→ DATASET EXTRACT
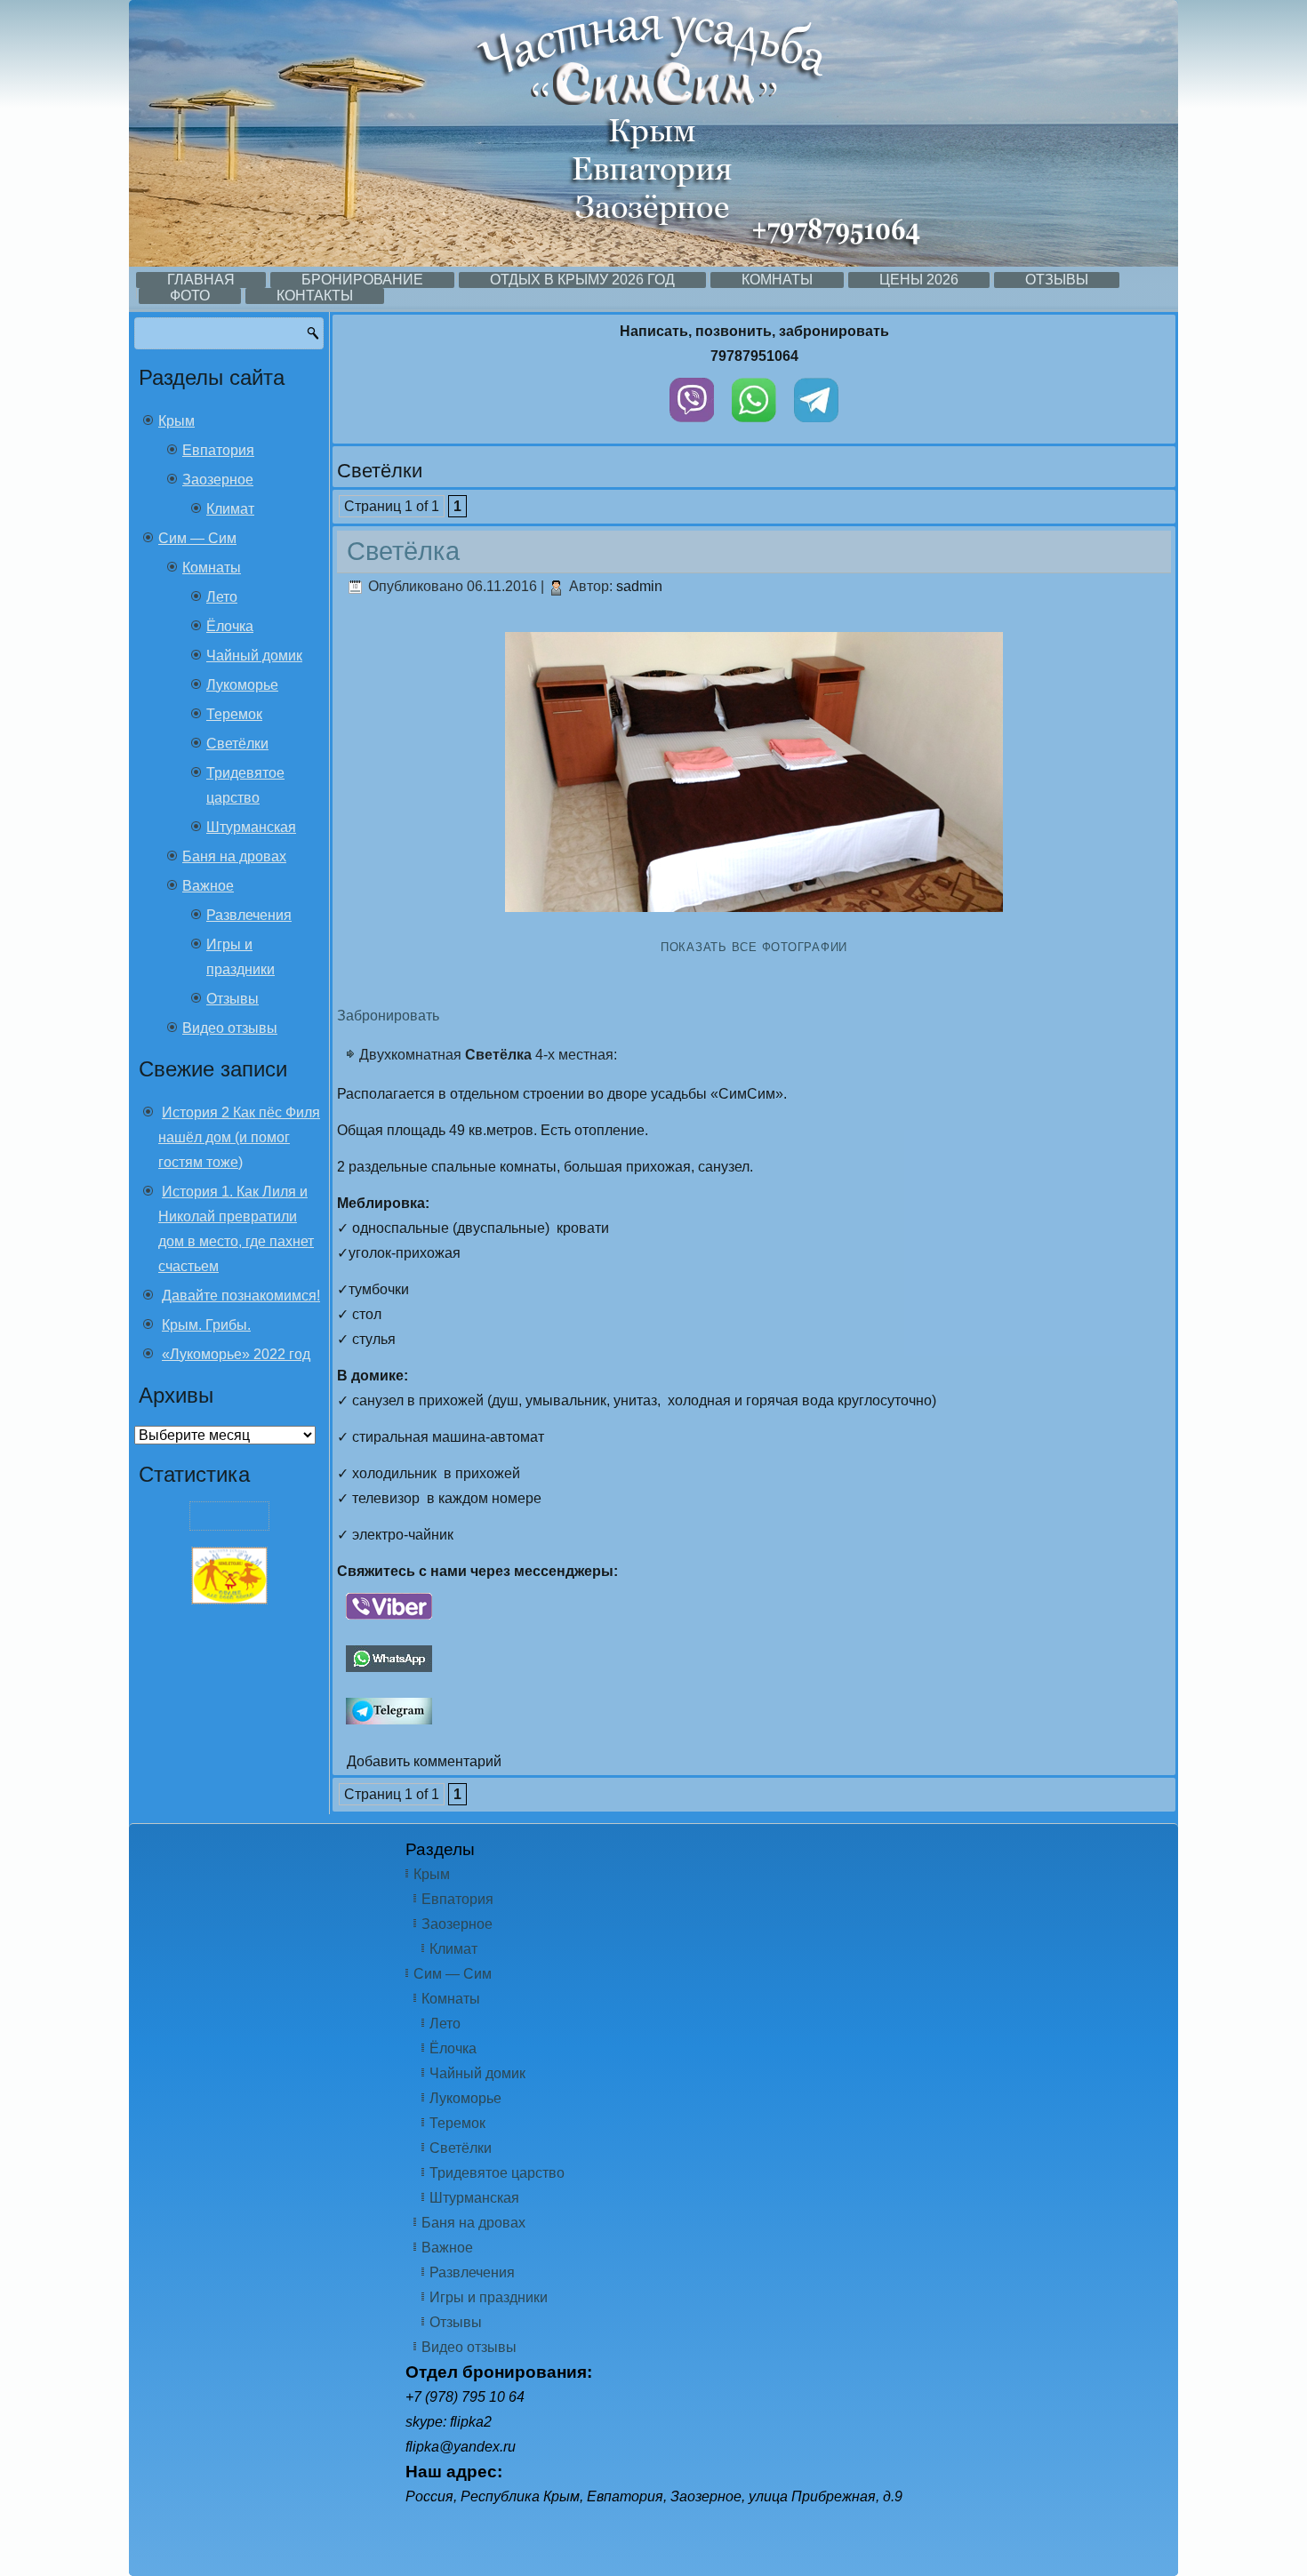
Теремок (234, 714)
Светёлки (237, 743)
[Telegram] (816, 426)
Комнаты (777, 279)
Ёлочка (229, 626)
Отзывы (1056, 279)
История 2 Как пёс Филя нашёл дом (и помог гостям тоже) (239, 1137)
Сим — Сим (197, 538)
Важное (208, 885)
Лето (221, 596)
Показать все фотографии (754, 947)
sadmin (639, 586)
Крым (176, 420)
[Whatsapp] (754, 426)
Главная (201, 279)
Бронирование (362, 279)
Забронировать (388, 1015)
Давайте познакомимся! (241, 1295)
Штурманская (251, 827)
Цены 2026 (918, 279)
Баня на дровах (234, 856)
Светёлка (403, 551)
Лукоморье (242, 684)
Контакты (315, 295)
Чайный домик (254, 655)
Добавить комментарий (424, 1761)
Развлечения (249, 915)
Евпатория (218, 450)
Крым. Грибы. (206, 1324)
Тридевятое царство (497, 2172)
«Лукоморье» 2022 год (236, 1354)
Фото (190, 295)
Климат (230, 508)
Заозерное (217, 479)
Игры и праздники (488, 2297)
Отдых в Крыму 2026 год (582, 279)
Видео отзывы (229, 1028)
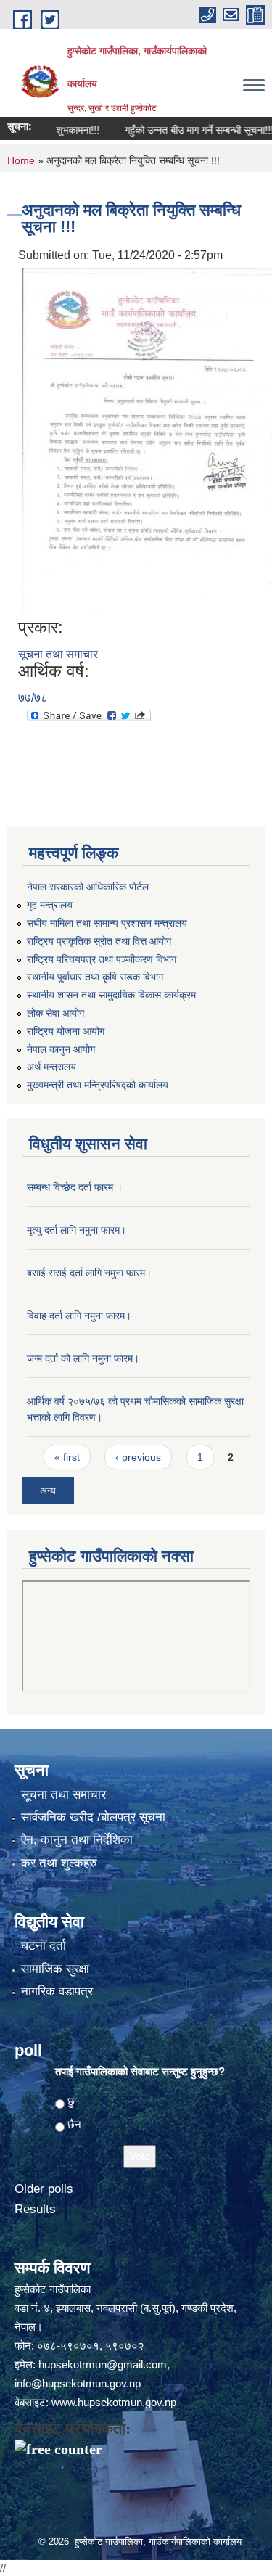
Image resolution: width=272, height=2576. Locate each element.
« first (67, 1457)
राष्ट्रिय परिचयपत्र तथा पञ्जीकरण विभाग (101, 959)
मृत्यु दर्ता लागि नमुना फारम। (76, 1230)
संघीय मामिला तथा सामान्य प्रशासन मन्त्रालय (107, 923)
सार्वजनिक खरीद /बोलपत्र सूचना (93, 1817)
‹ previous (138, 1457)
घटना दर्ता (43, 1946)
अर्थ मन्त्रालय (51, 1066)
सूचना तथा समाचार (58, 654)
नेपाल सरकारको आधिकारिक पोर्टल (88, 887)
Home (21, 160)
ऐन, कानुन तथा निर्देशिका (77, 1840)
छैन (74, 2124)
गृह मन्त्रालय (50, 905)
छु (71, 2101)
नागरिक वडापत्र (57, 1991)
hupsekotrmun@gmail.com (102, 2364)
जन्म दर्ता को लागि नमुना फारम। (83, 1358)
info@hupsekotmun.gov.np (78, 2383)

→ PROBLEM DESCRIPTION
Your copy of the listing should match it exactly, apart from the pictures, which are left out.

→ EXERCISE RESPONSE
Теремок (234, 714)
Светёлки (237, 743)
[Telegram] (816, 426)
Комнаты (777, 279)
Ёлочка (229, 626)
Отзывы (1056, 279)
История 2 Как пёс Филя нашёл дом (и помог гостям тоже) (239, 1137)
Сим — Сим (197, 538)
Важное (208, 885)
Лето (221, 596)
Показать все фотографии (754, 947)
sadmin (639, 586)
Крым (176, 420)
[Whatsapp] (754, 426)
Главная (201, 279)
Бронирование (362, 279)
Забронировать (388, 1015)
Давайте познакомимся! (241, 1295)
Штурманская (251, 827)
Цены 2026 (918, 279)
Баня на дровах (234, 856)
Светёлка (403, 551)
Лукоморье (242, 684)
Контакты (315, 295)
Чайный домик (254, 655)
Добавить комментарий (424, 1761)
Развлечения (249, 915)
Евпатория (218, 450)
Крым. Грибы. (206, 1324)
Тридевятое царство (497, 2172)
«Лукоморье» 2022 год (236, 1354)
Фото (190, 295)
Климат (230, 508)
Заозерное (217, 479)
Игры и праздники (488, 2297)
Отдых в Крыму 2026 год (582, 279)
Видео отзывы (229, 1028)
Image resolution: width=272, height=2576. Locate each element.
« first (67, 1457)
राष्ट्रिय परिचयपत्र तथा पञ्जीकरण विभाग (101, 959)
मृत्यु दर्ता लागि नमुना फारम। (76, 1230)
संघीय मामिला तथा सामान्य प्रशासन मन्त्रालय (107, 923)
सार्वजनिक खरीद /बोलपत्र सूचना (93, 1817)
‹ previous (138, 1457)
घटना दर्ता (43, 1946)
अर्थ मन्त्रालय (51, 1066)
सूचना तथा समाचार (58, 654)
नेपाल सरकारको आधिकारिक पोर्टल (88, 887)
Home (21, 160)
ऐन, कानुन तथा निर्देशिका (77, 1840)
छैन (74, 2124)
गृह मन्त्रालय (50, 905)
छु (71, 2101)
नागरिक वडापत्र (57, 1991)
hupsekotrmun@gmail.com (102, 2364)
जन्म दर्ता को लागि नमुना फारम। (83, 1358)
info@hupsekotmun.gov.np (78, 2383)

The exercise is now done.